A grant that puts the company’s delivery vehicle in front of immune checkpoint inhibitors is a bet that the bottleneck in glioblastoma sits in delivery, with the checkpoint biology as the cargo. The market framing is generous. The press release puts the global market for immune checkpoint inhibitors at tens of billions of dollars annually, with continued growth as immunotherapy becomes a standard of care across more cancer types. That figure is the company’s own estimate and a broad one, so it is worth treating as a directional reference alone.
We are honored to receive this continued support from the Israel Innovation Authority and to collaborate with Ben-Gurion University on this exciting program. This project has the potential to advance new immunotherapy approaches for patients with significant unmet medical needs while further validating NanoGhost’s platform for the targeted delivery of biologics.

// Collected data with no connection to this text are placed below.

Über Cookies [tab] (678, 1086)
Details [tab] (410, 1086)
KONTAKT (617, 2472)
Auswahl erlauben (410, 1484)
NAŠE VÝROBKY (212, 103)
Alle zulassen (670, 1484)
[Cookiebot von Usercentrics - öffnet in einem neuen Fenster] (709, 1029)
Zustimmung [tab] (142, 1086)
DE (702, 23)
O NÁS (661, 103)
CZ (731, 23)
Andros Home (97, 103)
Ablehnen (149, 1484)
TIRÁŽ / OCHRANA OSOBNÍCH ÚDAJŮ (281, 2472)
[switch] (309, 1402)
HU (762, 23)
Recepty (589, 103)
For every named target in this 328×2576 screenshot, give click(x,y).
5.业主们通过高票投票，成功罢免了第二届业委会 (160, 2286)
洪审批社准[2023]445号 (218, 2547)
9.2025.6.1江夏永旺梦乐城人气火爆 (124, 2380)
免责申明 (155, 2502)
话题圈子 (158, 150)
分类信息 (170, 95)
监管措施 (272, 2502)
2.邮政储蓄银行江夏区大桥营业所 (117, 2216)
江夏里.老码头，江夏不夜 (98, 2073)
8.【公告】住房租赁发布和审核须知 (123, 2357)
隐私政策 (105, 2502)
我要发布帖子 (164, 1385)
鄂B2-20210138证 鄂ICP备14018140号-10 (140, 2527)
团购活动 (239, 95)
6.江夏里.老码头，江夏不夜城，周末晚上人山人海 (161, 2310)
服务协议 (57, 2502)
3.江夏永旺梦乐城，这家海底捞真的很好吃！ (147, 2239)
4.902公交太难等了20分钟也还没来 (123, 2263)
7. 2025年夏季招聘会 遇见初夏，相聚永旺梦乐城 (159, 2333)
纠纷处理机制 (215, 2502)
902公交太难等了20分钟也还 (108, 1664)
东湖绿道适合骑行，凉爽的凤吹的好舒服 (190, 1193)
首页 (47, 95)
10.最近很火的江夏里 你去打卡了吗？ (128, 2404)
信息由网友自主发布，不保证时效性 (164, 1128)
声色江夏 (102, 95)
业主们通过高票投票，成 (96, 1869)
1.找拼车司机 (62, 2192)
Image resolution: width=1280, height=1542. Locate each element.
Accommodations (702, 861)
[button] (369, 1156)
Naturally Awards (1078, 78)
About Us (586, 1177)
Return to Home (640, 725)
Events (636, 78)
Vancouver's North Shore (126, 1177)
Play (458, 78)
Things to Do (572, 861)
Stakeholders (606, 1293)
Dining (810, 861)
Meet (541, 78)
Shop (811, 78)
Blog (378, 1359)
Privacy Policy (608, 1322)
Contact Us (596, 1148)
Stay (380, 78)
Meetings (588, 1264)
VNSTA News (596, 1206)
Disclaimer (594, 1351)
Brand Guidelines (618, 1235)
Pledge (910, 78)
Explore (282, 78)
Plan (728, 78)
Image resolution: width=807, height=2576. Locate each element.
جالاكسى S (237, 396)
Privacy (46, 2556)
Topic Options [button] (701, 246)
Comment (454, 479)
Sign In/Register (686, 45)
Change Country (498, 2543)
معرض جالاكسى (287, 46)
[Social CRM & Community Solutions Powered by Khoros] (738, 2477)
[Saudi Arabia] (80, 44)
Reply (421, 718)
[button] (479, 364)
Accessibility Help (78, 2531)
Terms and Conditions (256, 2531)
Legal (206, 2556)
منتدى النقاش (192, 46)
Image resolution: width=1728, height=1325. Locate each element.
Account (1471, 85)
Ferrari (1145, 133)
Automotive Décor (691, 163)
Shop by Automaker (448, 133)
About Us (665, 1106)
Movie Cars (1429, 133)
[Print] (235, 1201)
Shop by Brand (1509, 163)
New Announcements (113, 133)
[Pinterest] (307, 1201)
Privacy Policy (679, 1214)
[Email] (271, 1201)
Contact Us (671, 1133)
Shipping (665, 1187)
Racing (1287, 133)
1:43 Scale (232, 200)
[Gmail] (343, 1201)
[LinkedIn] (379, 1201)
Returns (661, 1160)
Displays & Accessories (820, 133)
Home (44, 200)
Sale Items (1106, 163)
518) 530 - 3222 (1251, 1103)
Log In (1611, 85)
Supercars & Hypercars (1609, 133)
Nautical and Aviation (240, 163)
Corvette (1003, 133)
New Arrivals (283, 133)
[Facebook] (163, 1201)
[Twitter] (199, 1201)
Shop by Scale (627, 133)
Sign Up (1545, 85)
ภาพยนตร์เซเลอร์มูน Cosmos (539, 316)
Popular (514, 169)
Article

The BGN Bridge and the Missing Details
BGN is the bridge. The technology-transfer partner on the new program is BGN, the company that commercializes research out of Ben-Gurion University of the Negev, and BGN’s portfolio, per the press release, spans cybersecurity, robotics, biotechnology, energy, agtech, and quantum research. The press release does not say which BGU lab or researcher will lead the BGU side of the immune checkpoint work, or what the joint milestones look like.
Some are missing on purpose. A few other details are missing on purpose, or by default. The grant amount is not disclosed, the work remains preclinical, and the company has not said when a first human study would start. The IIA’s company page lists NanoGhost’s stage as R&D, the company’s employee count at 12, and its registered tags to include bio-convergence, biologicals, cancer, drug delivery, life sciences, medtech, and stem cells. Six IIA grants across a single company signal sustained patience, and the BGU collaboration is the next sandbox.
The path is slow. The company has framed the new grant as further validation of the delivery platform, without tying it to a clinical timeline. Machluf’s T3 profile lists 8 national-phase patents and 4 international approved patents in the field of drug delivery and tissue engineering, with more pending. The grant itself does not move any of those patents into a clinical-stage program, only extends the runway for further preclinical work.
The IIA’s program structure has given NanoGhost room to work over the years, with each grant typically funding a multi-year work plan and the cumulative six since 2019 pointing to a sustained funding relationship. The next public test of the platform is whether the BGU collaboration can produce a checkpoint-inhibitor-loaded vesicle ready for a clinical-trial design.